In October I told her I wanted a divorce. She ended up having an emotional breakdown and was admitted to the hospital psychiatric unit after a half-hearted suicice attempt where she was diagnosed with the anxiety disorder (this wasn't news to us. We knew she had these issues). With the hospital stay and subsequent caring for my sons, I loss the stomach to follow through and stayed in the marriage. Since coming home, she had faithfully taken her medication and seemed like a new person. That was until a few days ago. First, she lost her camera, which drove her to the brink. And then the next morning she was running all over the house straightening up, but she was yelling at us, throwing things, slamming things, just acting unstable. Her behavior was scaring all of us to the point that my youngest son began to cry. After she yelled at him for being scared, we got into a heated argument.
When I got into work after this she called me to admit that she had stopped taking her meds weeks before. I was floored. A mere ten weeks after I told her that her threats, fits of rage, and inability to handle anything was forcing me to leave and a stay in the psychiatric unit she decided to stop taking her prescribed medication. I feel like I am done. I can't trust her to do what she needs to do for me and our sons and I can't go on afraid of anything in our lives going wrong and what her reaction would be.
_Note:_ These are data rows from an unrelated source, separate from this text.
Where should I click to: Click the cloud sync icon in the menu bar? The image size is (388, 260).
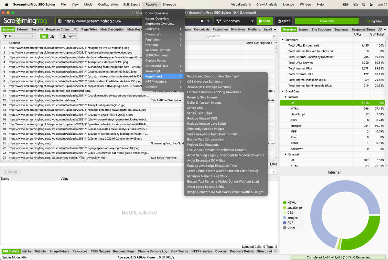click(x=355, y=4)
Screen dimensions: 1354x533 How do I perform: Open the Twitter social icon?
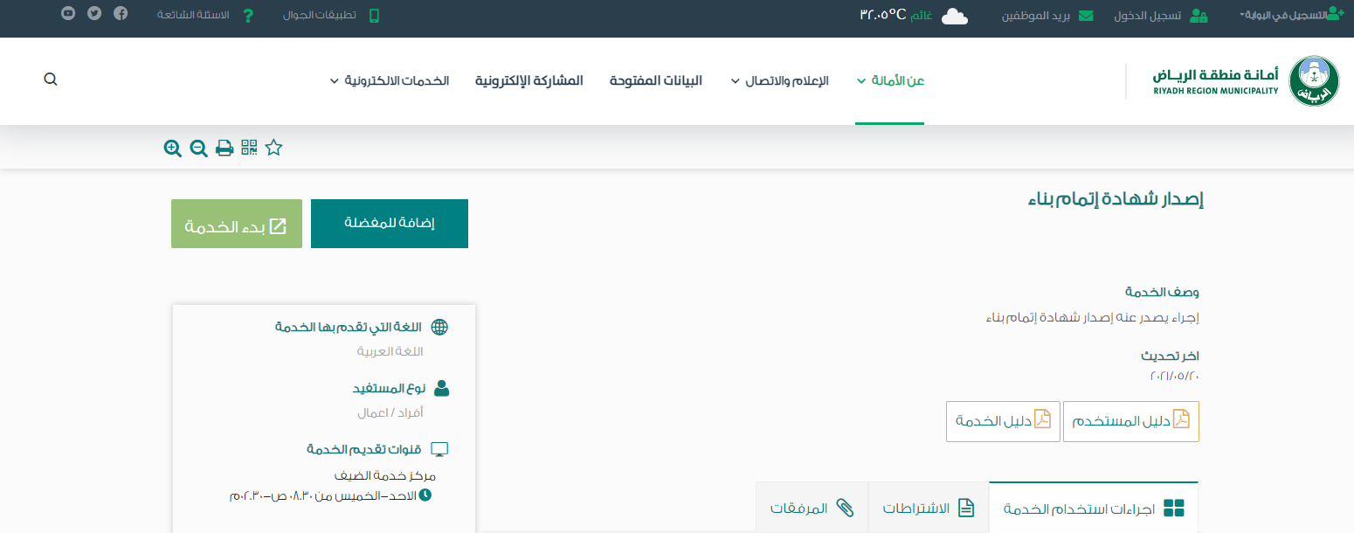click(94, 14)
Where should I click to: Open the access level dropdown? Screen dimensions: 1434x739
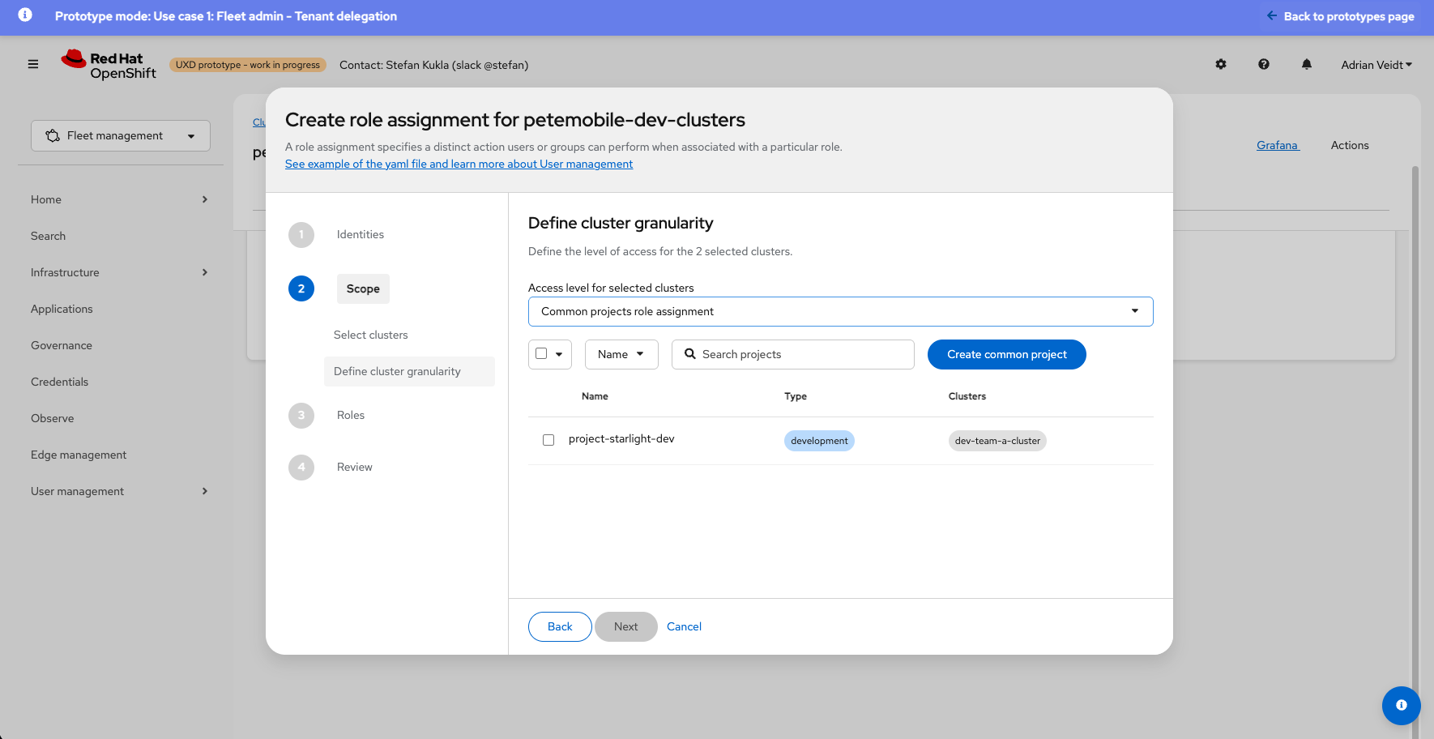point(840,311)
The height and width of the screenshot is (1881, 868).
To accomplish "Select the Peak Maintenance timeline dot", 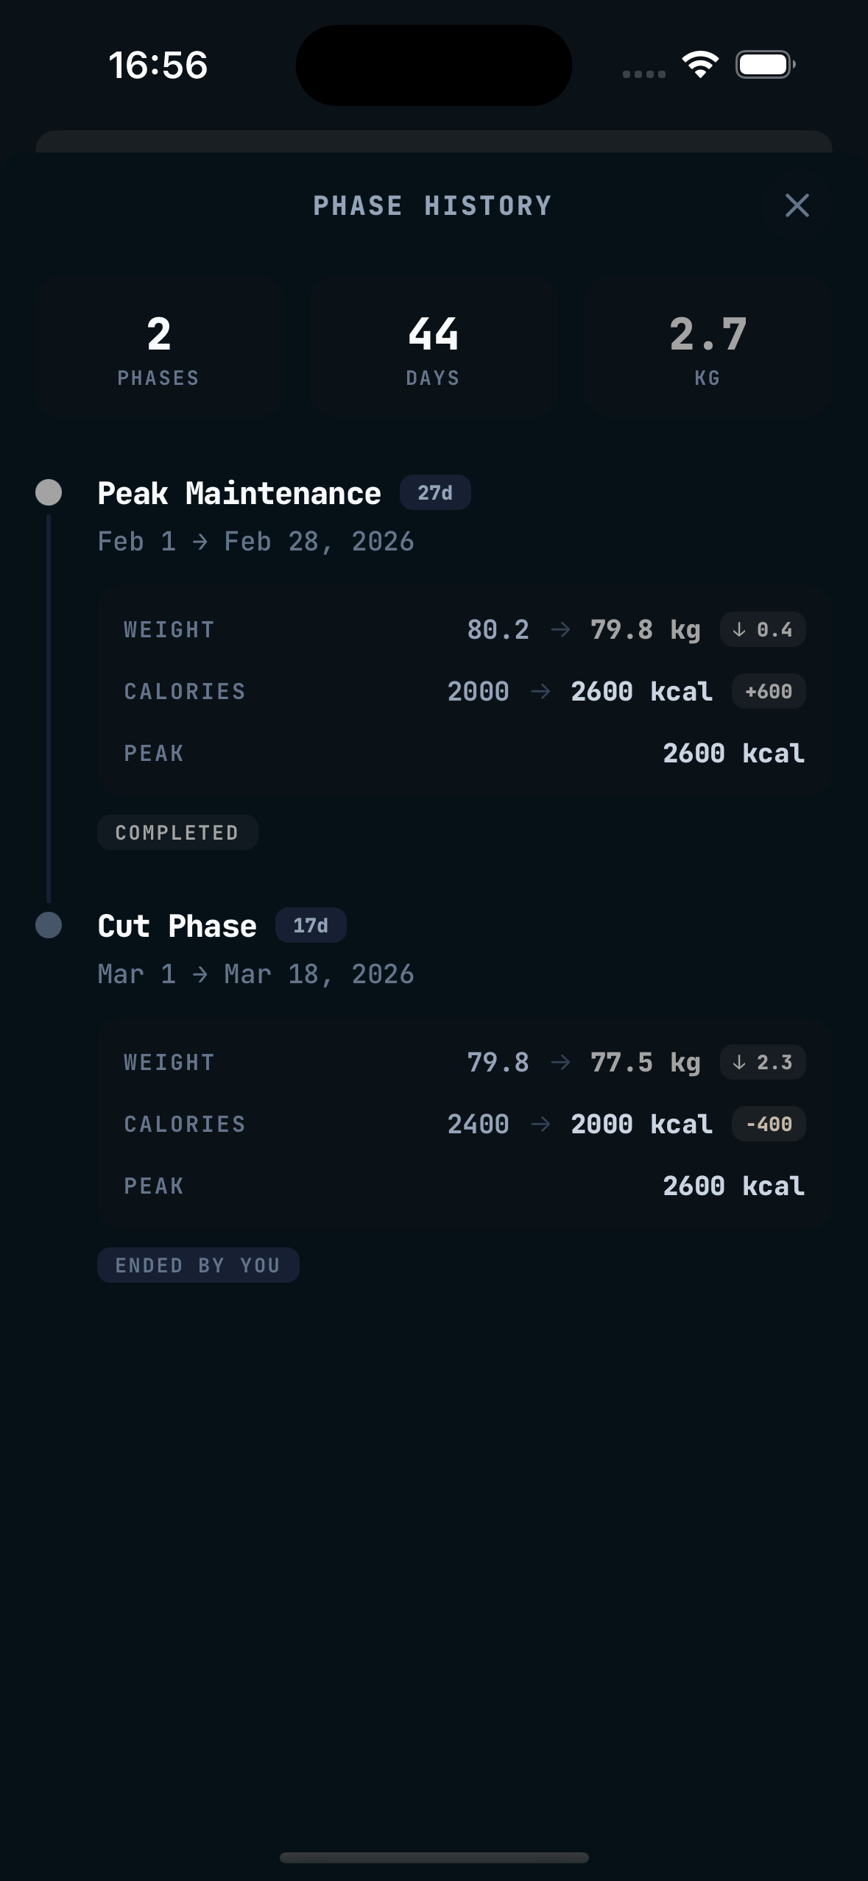I will 49,492.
My fear is for my boys. As with all kids, we are their lives. And they are mine. I can't bear to think about sitting them down to tell them we are divorcing. I know that my wife would want to move back to where she grew up if we are to split. Their parents' divorce would be traumatic enough, but leaving the home they've grown up in to move across the state is even worse. While I believe my wife is unstable, I don't think I could convince a judge that I should get primary custody. My wife has divorced before and the horror stories I've heard about her behavior during that divorce scares the hell out of me. The fact that she had stopped taking her meds (and since restarted) could help me get custody, but it's not guaranteed. The whole thing makes me sick to my stomach, but the idea of trying to muddle through a bad marriage also makes me sick.